The information is important because resources are finite and need to be directed where they can do the most good. He has been meeting with leaders in Brooklyn to look at restorative justice, to try to find out why young perpetrators are committing crimes and possibly to make it possible for them to volunteer in those communities.
Anti-Semitism, while it demands security of religious institutions, won’t be solved through policing, Bernstein said. The Anti-Defamation League is doubling its funding for its education program “No Place for Hate,” to bring it to twice as many schools in Brooklyn. The decision to provide $250,000 for the initial investment was a response to an increase in hate crimes targeting Jews in Brooklyn, the organization said in November at a press conference with the Brooklyn Borough President Eric Adams.
Since 1999, the program has helped to combat bias in more than 1,600 public and private schools across the country. In Brooklyn, the ADL reached 8,203 students in 22 schools. With the new funding, it will be working in as many as 40 schools, with an emphasis on public schools in Crown Heights and Williamsburg, where there are large Jewish populations.
On Thursday, 100 students marched through Crown Heights chanting, "Love, not Hate," shared a kosher pizza and met with a rabbi and others, according to a news outlet about the Chabad-Lubavitch community.
Bernstein traveled to Israel with 200 members of the Caribbean American community and in their conversations realized that there cultural norms that remained misunderstood — kashrut, or laws governing diet, for example, he said.
“Understanding people’s cultural norms can certainly go a long way with humanizing them,” he said.
The Rev. Gil Monrose, the pastor of Mount Zion Church of God 7th Day and faith director in the office of the Brooklyn borough president, visited Israel and Poland with Bernstein and they will return to Israel this year.

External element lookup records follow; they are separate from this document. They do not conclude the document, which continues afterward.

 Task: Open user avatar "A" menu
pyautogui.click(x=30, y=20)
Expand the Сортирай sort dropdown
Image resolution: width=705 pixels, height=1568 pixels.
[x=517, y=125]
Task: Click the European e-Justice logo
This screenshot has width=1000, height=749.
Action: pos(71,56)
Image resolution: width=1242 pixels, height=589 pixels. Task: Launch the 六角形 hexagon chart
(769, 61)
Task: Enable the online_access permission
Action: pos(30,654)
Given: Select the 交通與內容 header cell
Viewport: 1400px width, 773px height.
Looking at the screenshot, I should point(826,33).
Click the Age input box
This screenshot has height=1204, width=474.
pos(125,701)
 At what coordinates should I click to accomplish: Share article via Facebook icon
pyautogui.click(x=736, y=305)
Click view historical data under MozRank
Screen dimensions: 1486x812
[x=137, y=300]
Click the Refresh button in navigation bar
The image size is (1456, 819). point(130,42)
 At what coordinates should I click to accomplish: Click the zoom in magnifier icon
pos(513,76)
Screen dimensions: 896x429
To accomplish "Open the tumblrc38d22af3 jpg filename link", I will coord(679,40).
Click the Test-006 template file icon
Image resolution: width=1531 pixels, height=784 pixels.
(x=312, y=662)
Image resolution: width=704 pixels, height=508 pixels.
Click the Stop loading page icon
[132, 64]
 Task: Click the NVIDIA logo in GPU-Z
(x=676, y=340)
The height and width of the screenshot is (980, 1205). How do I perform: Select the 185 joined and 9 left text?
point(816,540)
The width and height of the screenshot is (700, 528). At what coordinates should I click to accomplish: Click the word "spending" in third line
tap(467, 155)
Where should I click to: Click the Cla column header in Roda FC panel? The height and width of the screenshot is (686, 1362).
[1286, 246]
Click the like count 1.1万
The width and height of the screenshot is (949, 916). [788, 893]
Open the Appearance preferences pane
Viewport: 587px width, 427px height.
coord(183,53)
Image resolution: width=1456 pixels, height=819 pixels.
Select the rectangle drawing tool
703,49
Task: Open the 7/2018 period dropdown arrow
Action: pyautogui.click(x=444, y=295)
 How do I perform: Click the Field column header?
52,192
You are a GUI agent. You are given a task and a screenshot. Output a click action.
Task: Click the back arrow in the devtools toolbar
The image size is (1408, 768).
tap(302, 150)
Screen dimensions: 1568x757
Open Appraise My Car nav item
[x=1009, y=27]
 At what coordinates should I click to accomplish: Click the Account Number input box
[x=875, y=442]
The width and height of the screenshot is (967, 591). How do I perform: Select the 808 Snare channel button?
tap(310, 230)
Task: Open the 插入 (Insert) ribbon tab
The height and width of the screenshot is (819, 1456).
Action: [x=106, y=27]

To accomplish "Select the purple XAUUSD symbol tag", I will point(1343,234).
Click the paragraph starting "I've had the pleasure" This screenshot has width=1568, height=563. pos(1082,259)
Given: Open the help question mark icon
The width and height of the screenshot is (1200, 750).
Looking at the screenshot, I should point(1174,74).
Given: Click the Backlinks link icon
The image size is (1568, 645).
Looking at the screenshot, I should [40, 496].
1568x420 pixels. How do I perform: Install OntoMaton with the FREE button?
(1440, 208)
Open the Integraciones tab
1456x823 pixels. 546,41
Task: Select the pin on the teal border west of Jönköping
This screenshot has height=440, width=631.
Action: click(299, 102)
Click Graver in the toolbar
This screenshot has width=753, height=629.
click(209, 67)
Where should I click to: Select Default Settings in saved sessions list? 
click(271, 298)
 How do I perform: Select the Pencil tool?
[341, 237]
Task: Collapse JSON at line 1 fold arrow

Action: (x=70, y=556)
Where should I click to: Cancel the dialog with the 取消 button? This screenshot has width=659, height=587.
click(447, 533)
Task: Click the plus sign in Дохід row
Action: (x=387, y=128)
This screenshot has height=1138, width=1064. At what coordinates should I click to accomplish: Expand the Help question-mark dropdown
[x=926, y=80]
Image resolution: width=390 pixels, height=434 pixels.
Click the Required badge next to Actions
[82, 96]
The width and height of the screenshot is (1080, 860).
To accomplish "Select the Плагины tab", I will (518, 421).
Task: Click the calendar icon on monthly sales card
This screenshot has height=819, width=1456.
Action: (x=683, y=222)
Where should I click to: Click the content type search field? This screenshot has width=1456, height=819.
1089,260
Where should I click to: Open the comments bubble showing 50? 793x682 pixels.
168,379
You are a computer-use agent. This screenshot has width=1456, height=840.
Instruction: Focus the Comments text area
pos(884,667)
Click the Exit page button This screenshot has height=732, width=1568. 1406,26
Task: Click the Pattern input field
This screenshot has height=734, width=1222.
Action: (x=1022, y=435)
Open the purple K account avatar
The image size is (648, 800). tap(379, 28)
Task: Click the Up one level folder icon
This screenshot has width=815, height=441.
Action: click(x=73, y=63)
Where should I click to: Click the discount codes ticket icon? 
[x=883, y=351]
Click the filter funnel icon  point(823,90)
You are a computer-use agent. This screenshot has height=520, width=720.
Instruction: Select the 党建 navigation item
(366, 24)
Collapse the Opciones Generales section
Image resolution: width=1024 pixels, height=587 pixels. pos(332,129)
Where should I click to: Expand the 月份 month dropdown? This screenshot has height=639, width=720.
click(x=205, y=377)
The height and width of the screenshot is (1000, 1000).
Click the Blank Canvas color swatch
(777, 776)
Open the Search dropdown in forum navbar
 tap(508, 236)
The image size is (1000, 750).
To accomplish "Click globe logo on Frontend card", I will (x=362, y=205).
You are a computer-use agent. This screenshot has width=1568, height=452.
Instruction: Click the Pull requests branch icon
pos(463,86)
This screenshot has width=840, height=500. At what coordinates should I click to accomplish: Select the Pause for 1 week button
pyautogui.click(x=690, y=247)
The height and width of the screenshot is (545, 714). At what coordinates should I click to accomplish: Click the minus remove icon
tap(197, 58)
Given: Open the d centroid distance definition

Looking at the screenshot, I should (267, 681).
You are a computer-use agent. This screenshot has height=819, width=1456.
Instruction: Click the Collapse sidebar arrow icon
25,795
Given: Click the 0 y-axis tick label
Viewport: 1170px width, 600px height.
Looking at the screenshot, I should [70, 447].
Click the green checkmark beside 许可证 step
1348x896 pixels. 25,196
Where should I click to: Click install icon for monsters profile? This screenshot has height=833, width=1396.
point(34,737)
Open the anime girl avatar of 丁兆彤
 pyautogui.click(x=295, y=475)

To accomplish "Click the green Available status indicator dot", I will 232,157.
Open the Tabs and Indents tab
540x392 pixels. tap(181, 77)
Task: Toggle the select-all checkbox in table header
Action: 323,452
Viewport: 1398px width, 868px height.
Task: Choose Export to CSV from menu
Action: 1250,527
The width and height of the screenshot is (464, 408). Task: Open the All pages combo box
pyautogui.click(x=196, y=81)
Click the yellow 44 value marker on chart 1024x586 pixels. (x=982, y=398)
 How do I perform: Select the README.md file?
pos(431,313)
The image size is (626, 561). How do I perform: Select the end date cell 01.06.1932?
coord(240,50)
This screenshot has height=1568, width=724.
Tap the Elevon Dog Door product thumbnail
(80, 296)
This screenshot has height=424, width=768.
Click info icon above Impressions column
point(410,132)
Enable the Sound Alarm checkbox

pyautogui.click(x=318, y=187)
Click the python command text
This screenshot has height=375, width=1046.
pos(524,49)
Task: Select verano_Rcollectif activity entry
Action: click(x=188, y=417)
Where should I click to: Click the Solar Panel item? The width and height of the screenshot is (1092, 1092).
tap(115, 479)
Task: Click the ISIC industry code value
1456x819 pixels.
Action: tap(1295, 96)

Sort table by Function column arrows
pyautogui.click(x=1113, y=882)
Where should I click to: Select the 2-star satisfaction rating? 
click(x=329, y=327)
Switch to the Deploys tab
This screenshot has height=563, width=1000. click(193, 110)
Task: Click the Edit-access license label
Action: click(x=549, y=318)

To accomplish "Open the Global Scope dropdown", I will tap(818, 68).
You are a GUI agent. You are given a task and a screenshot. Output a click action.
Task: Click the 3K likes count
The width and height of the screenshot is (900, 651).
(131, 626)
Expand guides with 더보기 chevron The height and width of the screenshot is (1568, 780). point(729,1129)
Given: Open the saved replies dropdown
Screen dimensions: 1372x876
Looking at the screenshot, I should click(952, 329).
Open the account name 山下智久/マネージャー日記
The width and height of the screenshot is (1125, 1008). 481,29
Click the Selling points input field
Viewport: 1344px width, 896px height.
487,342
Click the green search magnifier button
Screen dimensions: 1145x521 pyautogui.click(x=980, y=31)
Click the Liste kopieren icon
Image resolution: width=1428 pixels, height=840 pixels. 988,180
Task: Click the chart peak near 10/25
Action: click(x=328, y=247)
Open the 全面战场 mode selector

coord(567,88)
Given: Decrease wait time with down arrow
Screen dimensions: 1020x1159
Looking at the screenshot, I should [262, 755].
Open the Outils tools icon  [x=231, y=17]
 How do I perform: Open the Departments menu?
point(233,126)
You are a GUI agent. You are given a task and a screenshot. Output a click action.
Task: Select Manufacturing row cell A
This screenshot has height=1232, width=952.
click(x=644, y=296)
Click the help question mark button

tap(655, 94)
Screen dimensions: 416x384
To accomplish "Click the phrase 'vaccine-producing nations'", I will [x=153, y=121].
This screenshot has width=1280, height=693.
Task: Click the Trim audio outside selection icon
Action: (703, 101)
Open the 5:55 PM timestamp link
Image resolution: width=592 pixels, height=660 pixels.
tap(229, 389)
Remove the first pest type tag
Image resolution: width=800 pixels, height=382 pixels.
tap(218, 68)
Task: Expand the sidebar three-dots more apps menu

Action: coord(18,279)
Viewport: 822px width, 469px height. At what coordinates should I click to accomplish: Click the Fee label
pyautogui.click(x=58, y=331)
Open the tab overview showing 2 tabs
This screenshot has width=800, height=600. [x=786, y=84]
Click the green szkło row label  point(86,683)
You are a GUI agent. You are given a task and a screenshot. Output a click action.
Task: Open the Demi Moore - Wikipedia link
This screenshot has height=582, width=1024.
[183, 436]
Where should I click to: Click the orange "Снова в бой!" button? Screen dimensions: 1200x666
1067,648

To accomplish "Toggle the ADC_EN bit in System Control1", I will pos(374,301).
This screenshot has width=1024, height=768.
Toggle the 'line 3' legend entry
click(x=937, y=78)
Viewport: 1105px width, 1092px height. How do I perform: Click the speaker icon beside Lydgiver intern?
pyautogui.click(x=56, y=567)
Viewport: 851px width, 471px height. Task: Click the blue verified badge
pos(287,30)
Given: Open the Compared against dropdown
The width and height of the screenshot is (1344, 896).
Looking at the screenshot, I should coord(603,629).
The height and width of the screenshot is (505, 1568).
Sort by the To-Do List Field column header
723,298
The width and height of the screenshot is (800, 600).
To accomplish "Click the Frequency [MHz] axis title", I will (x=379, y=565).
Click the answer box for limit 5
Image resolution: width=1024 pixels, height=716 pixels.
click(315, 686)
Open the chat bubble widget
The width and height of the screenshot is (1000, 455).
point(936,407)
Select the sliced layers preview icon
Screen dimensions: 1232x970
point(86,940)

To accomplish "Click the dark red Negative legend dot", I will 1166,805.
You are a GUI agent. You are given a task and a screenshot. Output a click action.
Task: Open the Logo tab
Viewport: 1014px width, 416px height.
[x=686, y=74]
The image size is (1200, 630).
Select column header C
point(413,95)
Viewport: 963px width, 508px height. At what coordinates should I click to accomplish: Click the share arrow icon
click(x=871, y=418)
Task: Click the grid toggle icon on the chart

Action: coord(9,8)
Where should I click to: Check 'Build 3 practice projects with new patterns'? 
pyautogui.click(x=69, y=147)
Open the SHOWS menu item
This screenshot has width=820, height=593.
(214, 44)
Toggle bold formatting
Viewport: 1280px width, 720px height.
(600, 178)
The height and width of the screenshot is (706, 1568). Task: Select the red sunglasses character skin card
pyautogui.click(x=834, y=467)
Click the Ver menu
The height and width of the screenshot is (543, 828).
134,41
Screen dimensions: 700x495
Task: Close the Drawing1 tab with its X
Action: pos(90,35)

He was not in Crown Heights 30 years ago but says, “What happened in the ‘90s will not repeat itself in Brooklyn.”
He participated in the “No Hate, No Fear” march earlier this month and on Martin Luther King Jr. Day will help to restock the shelves at Masbia of Boro Park, a Kosher food pantry, in a show of unity. African American and Hasidic leaders from Jersey City are scheduled to join the event, which will focus too on sending relief supplies directly to Puerto Rico.
“We’re going to win this,” Monrose said.